- _TRY IT_
What is the number of lines in the data that include the string "computer"? Give it by itself.

━━━━━ THE DATA ━━━━━

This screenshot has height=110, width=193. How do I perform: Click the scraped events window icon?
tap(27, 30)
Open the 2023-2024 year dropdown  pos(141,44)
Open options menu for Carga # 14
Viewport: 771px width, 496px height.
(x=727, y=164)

━━━━━
━━━━━ THE DATA ━━━━━

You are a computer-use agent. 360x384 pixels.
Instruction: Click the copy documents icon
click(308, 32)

━━━━━
━━━━━ THE DATA ━━━━━

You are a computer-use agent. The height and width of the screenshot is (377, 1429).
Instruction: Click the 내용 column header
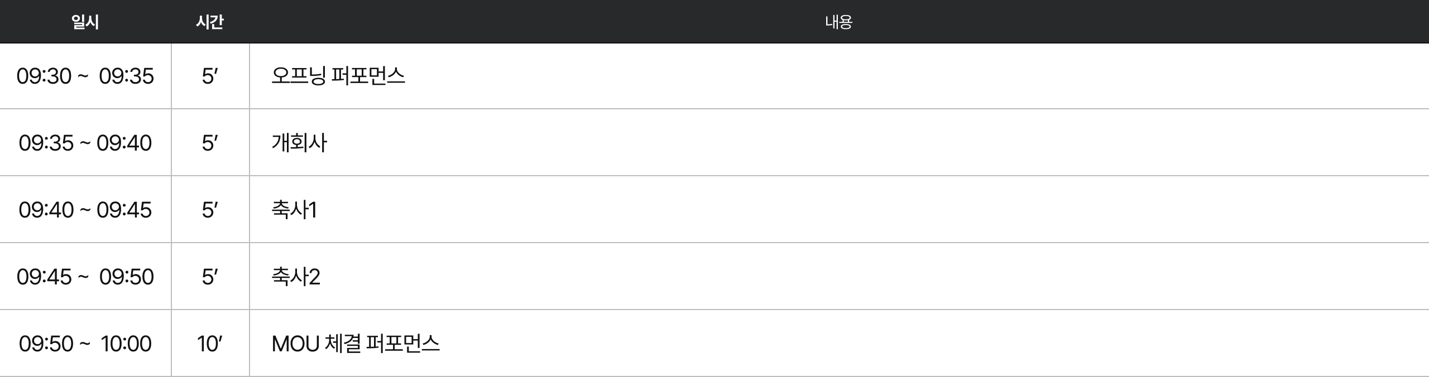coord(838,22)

━━━━━

- _RESPONSE_
2